In November 2018, the SRVAW and the CEDAW Committee agreed on a Framework of Cooperation as a means of strengthening already established cooperation on combating violence against women in line with their respective mandates, and to advance the rights of women and girls by preventing and combating gender based violence, and supporting the implementation of the Convention and its General Recommendation 35.

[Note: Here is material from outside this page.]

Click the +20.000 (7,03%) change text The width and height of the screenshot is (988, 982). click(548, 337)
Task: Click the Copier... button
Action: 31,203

In March 2018, CEDAW adopted General recommendation No. 37 (2018) on the gender-related dimensions of disaster risk reduction in the context of climate change. The General Recommendation provides guidance to States parties on the implementation of their obligations under the Convention in relation to disaster risk reduction and climate change. The General recommendation recognises that women and girls also face a heightened risk of gender-based violence during and following disasters. In the absence of social protection schemes and in situations in which there is food insecurity combined with impunity for gender-based violence, women and girls are often exposed to sexual violence and exploitation as they attempt to gain access to food and other basic needs for family members and themselves.
On 18 September 2018, CEDAW published its inquiry report into so-called “bride kidnapping” in Kyrgyzstan. CEDAW found that women and girls suffer grave and systematic violations of their human rights due to a culture of abduction, rape and forced marriage. In 2018 and 2019, OHCHR supported the mandate of the UN Special Rapporteur on trafficking in persons, especially women and children, in its engagement with CEDAW for the elaboration of a General Recommendation on trafficking in women and girls in the context of global migration. The Special Rapporteur intervened in the context of CEDAW informal consultations in December 2018 and produced a written submission in the context of CEDAW Half-Day of General Discussion in February 2019.
UNODC, Gender-related killing of women and girls (2018). The study gives an overview of the scope of gender-related killing of women and girls within and outside the family sphere.
UNODC, Global Report on Trafficking in Persons (2018). The report shows that most of the victims detected across the world are females; mainly adult women, but also increasingly girls. Conflict situations create increased vulnerabilities for women and girls to become trafficking victims.
UNODC contributed to ICAT Issue Brief # 4: “The gender dimensions of human trafficking a gender issue brief providing recommendations on a gendered approach to prevention and response to trafficking that affects women and girls.